Full documentary can be found here for any who are interested (in so much as has been written and added to our wiki), the Website may only be available to certain IPS's (depends on you ISP - university internet connections are most likely to work), and the SVN repo is private.
So there are alot of terms that are wrong.
such as.
deliminators
formatted string containing value expressions (might now be wrong but is hard to say)
What are the correct terms for these.
And what other mistakes have I made
==== formatted string containing value expressions ====
Before I start on actual programs an explanation of:
"formatted string containing value expressions" and how to encode values in them.
The ''formatted string containing value expressions'' is at the core of doing low level transmission.
We know the decimal 65, hex 41, binary 0100 0001, and the ascii character 'A' all have the same binary representation, so to tell which we are using we have a series of deliminators - numbers preceded by:
# are decimal
$ are Hex
# are binary
No deliminator, then ascii.
Putting a sign indicator after the deliminator is optional. It is required if you want to send a negative number.
You may put muliple values in the same string.
eg: "a#21#1001111$-0F"
All values in a ''formatted string containing value expressions'' must be in the range -128 to 255 (inclusive) as they must fit in 8bytes (other values will cause an error). Negative numbers have the compliment of 2 representation for their binary form.
There are some problems with ascii - characters that can't be sent (in future versions this will be fixed by giving ascii a delineator and some more code to make that deliminator work, I think).
Characters that can't be sent:
* The delineator characters: $##
* Numbers written immediately after a value that could have contained those digits:
* 0,1,2,3,4,5,6,7,8,9 for decimal
* 0,1,2,3,4,5,6,7,8,9,a,b,c,d,e,f,A,B,C,D,E,F for hex
* 0,1 for binary
For a start, deliminator would probably be delimiter, although I notice your text has both delineator and deliminator in it - perhaps deliminator is a special delimiter/terminator combination :-)
However, a delimiter is usually used to separate fields and is usually present no matter what. What you have is an optional prefix which dictates the following field type. So I would probably call that a "prefix" or "type prefix" instead.
The "formatted string containing value expressions" I would just call a "value expression string" or "value string" to change it to a shorter form.

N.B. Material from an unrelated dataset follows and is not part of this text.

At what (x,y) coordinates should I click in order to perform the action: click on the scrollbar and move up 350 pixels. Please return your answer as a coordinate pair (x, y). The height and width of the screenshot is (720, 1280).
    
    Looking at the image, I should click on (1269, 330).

One other possible problem:
must be in the range -128 to 255 (inclusive) as they must fit in 8bytes
I think you mean 8 bits.
Try something like the following:
==== Value string encoding ====
The value string is at the core of the data used for low level
transmissions.
Within the value string the following refixes are used:
# decimal
$ Hex
# binary
No prefix - ASCII.
An optional sign may be included after the delimiter for negative numbers.
Negative numbers are represented using twos complement.
The value string may contain multiple values:
eg: "a#21#1001111$-0F"
All elements of the value string must represent an 8bit value and must
be in the range -128 to 255
When using ASCII representation the following characters that can't be sent
* The delineator characters: $## (use prefixed hex value.)
* Numbers written immediately after a value that could have
contained those digits:
* 0,1,2,3,4,5,6,7,8,9 for decimal
* 0,1,2,3,4,5,6,7,8,9,a,b,c,d,e,f,A,B,C,D,E,F for hex
* 0,1 for binary